▶ _DATA SUPPLIED_:

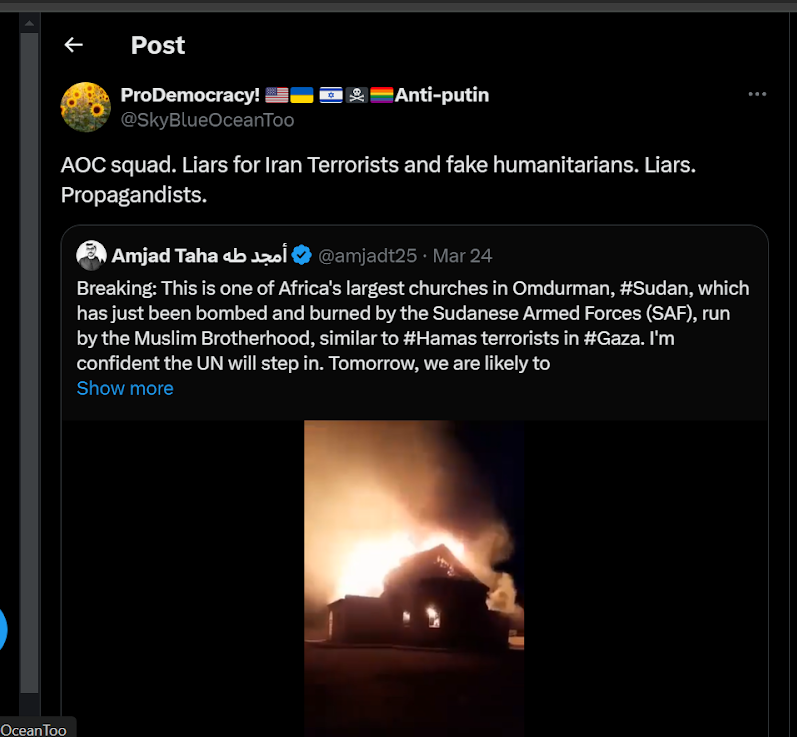Click the Mar 24 timestamp
The height and width of the screenshot is (737, 797).
(x=462, y=255)
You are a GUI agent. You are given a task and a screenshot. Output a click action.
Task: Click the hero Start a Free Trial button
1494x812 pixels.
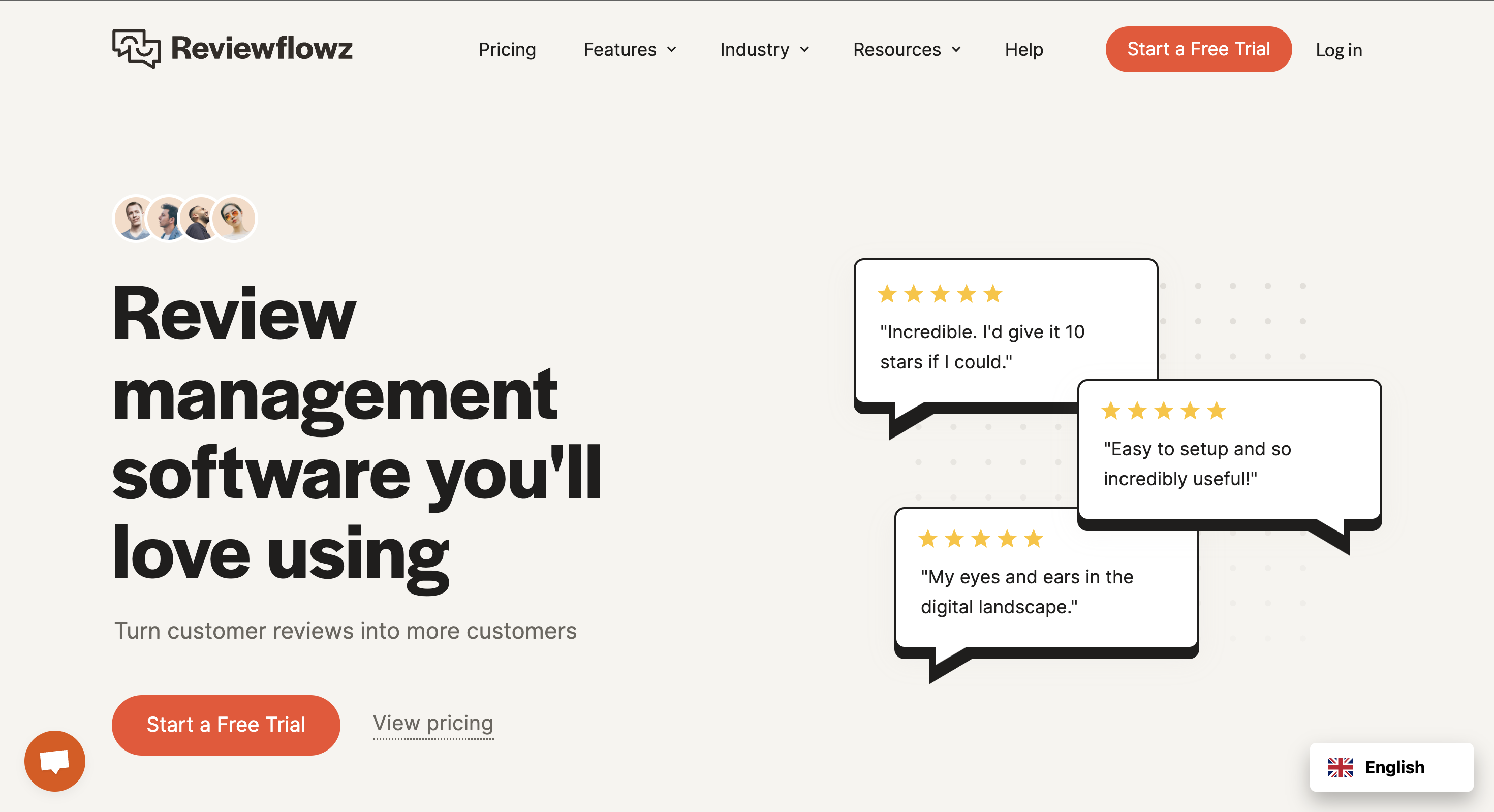click(x=226, y=725)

▶ _REQUIREMENT_: Copy the entries above exactly from the line with "You are a GUI" down to their last line, both ends included. Do not copy any pictures.

▶ _ANSWER BOX_:
You are a GUI agent. You are given a task and a screenshot. Output a click action.
Task: Click the hero Start a Free Trial button
1494x812 pixels.
click(x=226, y=725)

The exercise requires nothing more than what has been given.